- What to do -
The answer is a single number: the count of lines in the records below that contain the word "badge".

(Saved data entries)
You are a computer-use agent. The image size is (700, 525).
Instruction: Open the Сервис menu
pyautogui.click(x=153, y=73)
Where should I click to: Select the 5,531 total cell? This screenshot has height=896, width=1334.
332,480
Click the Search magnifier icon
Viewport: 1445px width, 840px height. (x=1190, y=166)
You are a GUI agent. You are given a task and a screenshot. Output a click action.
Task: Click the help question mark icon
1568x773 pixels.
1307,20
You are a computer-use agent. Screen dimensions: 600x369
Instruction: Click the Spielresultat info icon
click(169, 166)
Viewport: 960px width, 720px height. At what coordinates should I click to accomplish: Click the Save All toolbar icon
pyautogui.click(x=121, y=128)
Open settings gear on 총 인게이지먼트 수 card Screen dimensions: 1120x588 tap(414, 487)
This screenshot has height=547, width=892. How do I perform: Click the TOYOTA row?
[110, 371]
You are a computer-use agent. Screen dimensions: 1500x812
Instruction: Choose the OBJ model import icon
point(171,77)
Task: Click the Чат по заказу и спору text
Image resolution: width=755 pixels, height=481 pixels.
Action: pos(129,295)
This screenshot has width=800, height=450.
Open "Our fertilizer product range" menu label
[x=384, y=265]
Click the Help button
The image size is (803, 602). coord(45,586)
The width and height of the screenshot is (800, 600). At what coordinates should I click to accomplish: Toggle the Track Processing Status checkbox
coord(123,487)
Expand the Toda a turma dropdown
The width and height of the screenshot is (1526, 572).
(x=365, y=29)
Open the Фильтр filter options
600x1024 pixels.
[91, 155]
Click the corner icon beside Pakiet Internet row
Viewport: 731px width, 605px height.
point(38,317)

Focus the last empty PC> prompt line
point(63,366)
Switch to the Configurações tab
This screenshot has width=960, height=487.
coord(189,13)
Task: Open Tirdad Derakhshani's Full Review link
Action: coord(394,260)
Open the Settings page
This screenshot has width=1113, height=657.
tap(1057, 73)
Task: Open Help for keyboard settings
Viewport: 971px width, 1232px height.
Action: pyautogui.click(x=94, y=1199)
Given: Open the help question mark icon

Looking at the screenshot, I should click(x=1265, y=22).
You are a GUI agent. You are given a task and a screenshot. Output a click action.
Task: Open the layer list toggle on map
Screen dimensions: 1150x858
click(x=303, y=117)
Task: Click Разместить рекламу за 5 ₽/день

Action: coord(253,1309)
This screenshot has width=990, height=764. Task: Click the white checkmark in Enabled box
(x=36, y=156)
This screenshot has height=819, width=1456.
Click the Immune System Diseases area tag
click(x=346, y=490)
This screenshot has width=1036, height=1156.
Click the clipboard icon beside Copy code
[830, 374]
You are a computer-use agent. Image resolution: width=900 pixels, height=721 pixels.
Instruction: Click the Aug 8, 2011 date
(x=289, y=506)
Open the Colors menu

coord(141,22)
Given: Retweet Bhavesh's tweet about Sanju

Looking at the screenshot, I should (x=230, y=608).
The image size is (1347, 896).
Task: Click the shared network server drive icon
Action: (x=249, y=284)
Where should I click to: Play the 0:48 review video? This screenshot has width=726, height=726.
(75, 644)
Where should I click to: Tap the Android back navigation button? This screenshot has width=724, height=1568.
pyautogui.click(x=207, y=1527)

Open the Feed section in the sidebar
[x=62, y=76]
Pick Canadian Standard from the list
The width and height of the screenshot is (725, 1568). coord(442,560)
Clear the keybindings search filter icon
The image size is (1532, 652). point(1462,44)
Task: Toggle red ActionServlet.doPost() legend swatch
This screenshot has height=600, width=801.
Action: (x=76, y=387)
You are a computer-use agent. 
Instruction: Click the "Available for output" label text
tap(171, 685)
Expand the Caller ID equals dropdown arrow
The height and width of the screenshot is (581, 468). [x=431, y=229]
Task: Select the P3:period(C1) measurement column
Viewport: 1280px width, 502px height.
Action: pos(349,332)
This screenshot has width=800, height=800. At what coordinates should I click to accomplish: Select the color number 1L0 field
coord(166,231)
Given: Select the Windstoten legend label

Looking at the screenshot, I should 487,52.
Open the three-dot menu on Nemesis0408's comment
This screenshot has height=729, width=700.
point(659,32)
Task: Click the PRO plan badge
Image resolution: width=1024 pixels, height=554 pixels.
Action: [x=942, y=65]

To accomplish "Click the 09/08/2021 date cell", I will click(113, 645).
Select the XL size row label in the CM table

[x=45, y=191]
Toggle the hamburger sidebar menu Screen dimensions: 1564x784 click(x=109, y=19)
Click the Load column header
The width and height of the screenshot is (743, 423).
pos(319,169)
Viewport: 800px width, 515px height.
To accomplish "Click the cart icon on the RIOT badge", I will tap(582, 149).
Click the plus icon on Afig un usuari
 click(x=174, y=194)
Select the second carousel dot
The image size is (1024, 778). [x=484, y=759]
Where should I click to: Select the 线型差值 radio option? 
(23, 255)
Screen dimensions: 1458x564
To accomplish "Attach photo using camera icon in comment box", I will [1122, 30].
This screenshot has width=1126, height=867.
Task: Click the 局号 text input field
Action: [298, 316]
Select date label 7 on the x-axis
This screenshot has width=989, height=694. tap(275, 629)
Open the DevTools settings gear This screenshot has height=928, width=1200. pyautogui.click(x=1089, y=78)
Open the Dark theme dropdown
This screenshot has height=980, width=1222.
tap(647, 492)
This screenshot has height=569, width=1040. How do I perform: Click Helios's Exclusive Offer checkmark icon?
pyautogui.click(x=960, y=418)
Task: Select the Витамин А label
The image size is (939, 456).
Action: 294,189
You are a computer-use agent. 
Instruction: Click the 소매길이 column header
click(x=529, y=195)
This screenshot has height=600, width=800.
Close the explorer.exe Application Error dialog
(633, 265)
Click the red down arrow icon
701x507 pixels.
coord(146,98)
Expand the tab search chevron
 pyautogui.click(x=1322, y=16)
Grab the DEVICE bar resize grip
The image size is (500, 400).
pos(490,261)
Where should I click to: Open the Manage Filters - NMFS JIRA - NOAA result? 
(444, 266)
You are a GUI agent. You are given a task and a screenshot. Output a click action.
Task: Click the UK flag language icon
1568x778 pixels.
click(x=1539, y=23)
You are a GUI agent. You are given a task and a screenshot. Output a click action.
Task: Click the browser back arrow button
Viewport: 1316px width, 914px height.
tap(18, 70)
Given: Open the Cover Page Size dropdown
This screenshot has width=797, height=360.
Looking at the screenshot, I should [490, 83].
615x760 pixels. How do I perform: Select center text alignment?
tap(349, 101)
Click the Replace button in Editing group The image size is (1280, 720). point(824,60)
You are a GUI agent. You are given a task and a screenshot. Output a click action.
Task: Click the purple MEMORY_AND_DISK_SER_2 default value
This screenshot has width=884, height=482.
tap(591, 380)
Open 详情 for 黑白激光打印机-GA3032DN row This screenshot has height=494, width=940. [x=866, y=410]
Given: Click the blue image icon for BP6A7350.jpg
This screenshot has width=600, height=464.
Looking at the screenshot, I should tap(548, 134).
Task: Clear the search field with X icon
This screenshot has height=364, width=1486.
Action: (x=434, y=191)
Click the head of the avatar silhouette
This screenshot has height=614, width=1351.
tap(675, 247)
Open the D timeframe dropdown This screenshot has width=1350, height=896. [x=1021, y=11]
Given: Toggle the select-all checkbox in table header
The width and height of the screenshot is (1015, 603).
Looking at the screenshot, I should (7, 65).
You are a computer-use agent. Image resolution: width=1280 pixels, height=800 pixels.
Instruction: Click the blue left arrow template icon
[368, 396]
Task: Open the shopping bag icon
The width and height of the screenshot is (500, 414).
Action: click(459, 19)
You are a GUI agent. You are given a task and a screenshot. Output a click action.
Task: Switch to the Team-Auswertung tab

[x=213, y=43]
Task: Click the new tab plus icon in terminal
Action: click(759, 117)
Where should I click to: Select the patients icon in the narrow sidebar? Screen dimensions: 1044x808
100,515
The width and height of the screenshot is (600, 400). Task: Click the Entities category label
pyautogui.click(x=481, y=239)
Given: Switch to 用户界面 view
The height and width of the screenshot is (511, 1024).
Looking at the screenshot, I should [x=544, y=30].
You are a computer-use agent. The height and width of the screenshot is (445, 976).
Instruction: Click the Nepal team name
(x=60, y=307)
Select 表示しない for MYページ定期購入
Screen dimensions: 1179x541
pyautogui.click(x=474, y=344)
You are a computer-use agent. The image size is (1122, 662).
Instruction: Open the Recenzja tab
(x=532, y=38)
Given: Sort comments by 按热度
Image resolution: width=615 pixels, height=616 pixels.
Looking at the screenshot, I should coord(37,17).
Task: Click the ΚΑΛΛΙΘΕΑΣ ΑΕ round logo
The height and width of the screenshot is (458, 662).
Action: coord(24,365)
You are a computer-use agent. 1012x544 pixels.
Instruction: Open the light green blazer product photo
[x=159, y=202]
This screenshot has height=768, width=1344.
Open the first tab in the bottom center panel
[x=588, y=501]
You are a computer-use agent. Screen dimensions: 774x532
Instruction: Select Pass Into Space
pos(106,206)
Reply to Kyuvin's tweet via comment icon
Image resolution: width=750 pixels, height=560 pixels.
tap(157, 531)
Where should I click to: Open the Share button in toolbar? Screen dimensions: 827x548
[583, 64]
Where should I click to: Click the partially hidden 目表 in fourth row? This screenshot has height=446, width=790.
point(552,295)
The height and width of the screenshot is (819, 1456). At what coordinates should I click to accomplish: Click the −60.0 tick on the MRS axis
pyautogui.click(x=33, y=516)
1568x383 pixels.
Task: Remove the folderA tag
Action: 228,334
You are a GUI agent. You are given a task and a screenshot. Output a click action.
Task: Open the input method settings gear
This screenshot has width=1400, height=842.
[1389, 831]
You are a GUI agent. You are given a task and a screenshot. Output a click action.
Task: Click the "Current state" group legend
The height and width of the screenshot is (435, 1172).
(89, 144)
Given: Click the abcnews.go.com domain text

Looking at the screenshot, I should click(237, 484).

- Your solution -
2